Gene therapy process change evaluation framework: transient transfection and stable producer cell line comparison

Abstract As the gene therapy sector grows, decisions related to the best time to switch from the typical transient transfection expression system to more reproducible and scalable stable producer cell line (SPCL) systems have garnered much interest. This paper describes the application of a decisional tool to identify the most attractive expression system and optimal timing for the process change for four hypothetical gene therapy products based on either lentiviral (LV) or adeno-associated virus (AAV) vectors using suspension culture processes.
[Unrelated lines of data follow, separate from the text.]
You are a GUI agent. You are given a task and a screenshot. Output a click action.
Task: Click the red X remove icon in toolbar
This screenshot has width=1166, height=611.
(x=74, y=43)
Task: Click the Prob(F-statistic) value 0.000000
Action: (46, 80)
The tool comprised models to analyse the cost of goods, cost of drug development, project lifecycle cost and profitability to evaluate the major trade-offs such as the reliance on costly plasmid DNA supply with transient transfection versus the longer cell line development times with SPCL. The tool predicted that switching to SPCL early in development, with no delay to market, was the most attractive strategy from cost of drug development and project lifecycle cost perspectives for products requiring larger quantities of viral vector. If this scenario resulted in a 10-month delay to market, then the optimal solution from a profitability perspective changed to switching to SPCL post-approval or sticking with transient transfection. Scenario analyses were performed to identify critical thresholds for the plasmid DNA costs, delays to market and SPCL harvest titre values that affect the rankings of the strategies.